Saturday, January 10, 2026: 4:10 PM
Wilson Room (Palmer House Hilton)
Hester Bell Jordan, independent scholar
The piano maker Nannette Streicher-Stein (1769–1833) is typically remembered today as a close friend of Beethoven. They exchanged more than sixty letters on domestic issues between 1817 and 1818, while in the same period Beethoven addressed piano-related issues to Streicher-Stein’s husband. The quotidian subject matter of the first group of letters has repeatedly led Beethoven scholars to refer to Streicher-Stein as a motherly figure (e.g. Sterba and Sterba 1971, Solomon 1998, Kinderman 2009). Meanwhile, her central position within her company and her work as a piano maker—which included supplying instruments to Beethoven and his circle—is viewed as secondary to her homely support of the composer.

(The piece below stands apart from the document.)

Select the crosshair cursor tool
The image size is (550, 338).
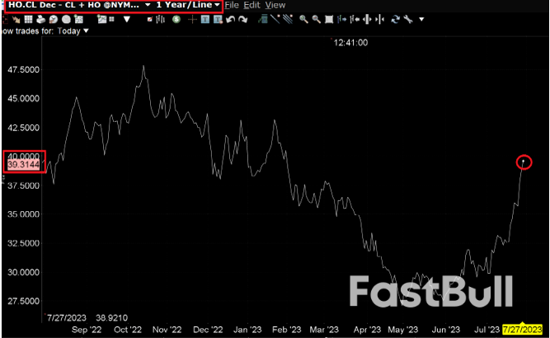click(191, 19)
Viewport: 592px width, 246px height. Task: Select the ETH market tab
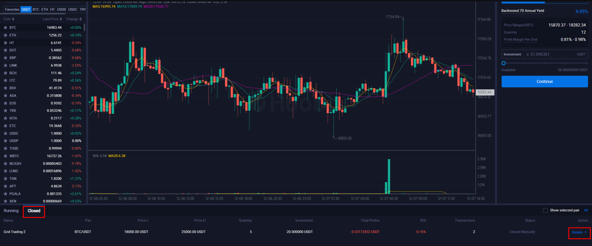(44, 9)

This paper reexamines Streicher-Stein’s relationship with Beethoven by applying a feminist perspective and historical understandings of gender to their correspondence. The paper considers how Streicher-Stein’s gender and labour are constructed in the letters and how this collection of sources has shaped her scholarly reception as a feminized carer and housewife (Hoffmann 2003, Wiesbauer 2010, Gaboriaud 2019). I argue that the image of Streicher-Stein presented by the letters reveals more about Beethoven’s views of gender roles than it does about her life. Yet rather than dismissing her domestic labour in favour of her public occupation as an instrument maker, I argue that these roles cannot be neatly separated; rather, they were mutually constitutive. Furthermore, I argue that cultivating a care relationship with Beethoven had obvious benefits for Streicher-Stein: through it she accrued prestige and cultural capital for herself and her company that she and her family members communicated through anecdotes (Keefe 2020, Fine 2023). By reframing Streicher-Stein as both piano maker and friend to Beethoven, this paper presents Streicher-Stein as a significant musical figure in her own right; more broadly, it poses questions about the role of women and gender in Beethoven scholarship.